The expected failover will not occur for at least ten seconds
A blade is powered off via the serial console or the 'bladectl' command, or the blade is physically removed from the chassis, and the chassis is configured in an HA pair where the loss of a blade should result in a failover.
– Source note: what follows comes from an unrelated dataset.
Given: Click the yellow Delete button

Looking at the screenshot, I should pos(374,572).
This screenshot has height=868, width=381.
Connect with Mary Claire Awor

There is no workaround for this issue.
The issue has been addressed with two separate changes. The first results in a cluster member being marked down immediately when its blade is physically removed from the chassis. The second is the addition of a DB variable ("Clusterd.PeerMemberTimeout") that allows configuring of the timeout value used to determine when an unresponsive blade has been marked down. This controls how long before an unresponsive cluster member is marked down by its peers. Its default value is ten seconds, and it can be set as low as one second. This can help lower the delay before a failover occurs in the event of other blade power down scenarios, such as when a blade is powered down via the serial console or the 'bladectl' command.